▸ **What to produce**
Write out the data below without any change, from its first line through the line containing "pos(119,62)".

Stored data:
::::::::

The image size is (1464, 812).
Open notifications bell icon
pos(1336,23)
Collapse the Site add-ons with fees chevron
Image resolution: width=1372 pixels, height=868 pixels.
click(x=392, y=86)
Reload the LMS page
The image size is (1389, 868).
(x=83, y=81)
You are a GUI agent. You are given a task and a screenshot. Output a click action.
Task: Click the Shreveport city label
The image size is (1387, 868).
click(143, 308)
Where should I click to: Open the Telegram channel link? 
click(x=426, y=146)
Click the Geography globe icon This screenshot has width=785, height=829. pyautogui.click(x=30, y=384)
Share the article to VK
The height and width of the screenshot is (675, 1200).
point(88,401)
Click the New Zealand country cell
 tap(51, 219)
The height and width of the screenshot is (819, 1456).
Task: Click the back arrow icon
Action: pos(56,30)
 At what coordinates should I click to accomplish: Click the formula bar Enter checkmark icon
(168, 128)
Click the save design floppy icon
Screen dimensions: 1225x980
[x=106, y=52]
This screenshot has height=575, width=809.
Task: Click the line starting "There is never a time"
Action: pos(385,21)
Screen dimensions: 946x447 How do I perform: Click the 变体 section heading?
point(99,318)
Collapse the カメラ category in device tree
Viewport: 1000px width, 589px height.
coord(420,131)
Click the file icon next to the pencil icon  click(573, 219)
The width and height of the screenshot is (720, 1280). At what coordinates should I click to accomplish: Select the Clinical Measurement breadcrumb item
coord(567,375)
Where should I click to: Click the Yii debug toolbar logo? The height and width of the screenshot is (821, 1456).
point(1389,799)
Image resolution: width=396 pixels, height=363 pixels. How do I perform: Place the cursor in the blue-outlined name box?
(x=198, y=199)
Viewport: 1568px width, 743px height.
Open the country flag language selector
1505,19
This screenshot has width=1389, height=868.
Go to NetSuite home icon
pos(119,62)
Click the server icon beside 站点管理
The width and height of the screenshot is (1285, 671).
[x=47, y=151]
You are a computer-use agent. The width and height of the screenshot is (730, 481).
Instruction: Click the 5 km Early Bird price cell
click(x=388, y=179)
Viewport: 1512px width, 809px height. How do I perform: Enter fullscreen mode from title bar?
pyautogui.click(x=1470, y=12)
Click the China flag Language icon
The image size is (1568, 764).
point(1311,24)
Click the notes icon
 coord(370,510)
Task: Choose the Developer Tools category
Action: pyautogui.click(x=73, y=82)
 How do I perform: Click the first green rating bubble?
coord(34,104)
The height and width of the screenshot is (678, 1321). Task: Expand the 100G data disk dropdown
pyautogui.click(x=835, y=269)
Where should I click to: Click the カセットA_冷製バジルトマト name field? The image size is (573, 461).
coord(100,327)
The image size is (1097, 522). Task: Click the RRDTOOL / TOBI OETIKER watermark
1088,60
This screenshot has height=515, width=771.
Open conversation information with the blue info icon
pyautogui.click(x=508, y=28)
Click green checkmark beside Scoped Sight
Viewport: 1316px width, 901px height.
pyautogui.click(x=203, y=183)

::::::::

▸ **Result of the task**
The image size is (1464, 812).
Open notifications bell icon
pos(1336,23)
Collapse the Site add-ons with fees chevron
Image resolution: width=1372 pixels, height=868 pixels.
click(x=392, y=86)
Reload the LMS page
The image size is (1389, 868).
(x=83, y=81)
You are a GUI agent. You are given a task and a screenshot. Output a click action.
Task: Click the Shreveport city label
The image size is (1387, 868).
click(143, 308)
Where should I click to: Open the Telegram channel link? 
click(x=426, y=146)
Click the Geography globe icon This screenshot has width=785, height=829. pyautogui.click(x=30, y=384)
Share the article to VK
The height and width of the screenshot is (675, 1200).
point(88,401)
Click the New Zealand country cell
 tap(51, 219)
The height and width of the screenshot is (819, 1456).
Task: Click the back arrow icon
Action: pos(56,30)
 At what coordinates should I click to accomplish: Click the formula bar Enter checkmark icon
(168, 128)
Click the save design floppy icon
Screen dimensions: 1225x980
[x=106, y=52]
This screenshot has height=575, width=809.
Task: Click the line starting "There is never a time"
Action: pos(385,21)
Screen dimensions: 946x447 How do I perform: Click the 变体 section heading?
point(99,318)
Collapse the カメラ category in device tree
Viewport: 1000px width, 589px height.
coord(420,131)
Click the file icon next to the pencil icon  click(573, 219)
The width and height of the screenshot is (720, 1280). At what coordinates should I click to accomplish: Select the Clinical Measurement breadcrumb item
coord(567,375)
Where should I click to: Click the Yii debug toolbar logo? The height and width of the screenshot is (821, 1456).
point(1389,799)
Image resolution: width=396 pixels, height=363 pixels. How do I perform: Place the cursor in the blue-outlined name box?
(x=198, y=199)
Viewport: 1568px width, 743px height.
Open the country flag language selector
1505,19
This screenshot has width=1389, height=868.
Go to NetSuite home icon
pos(119,62)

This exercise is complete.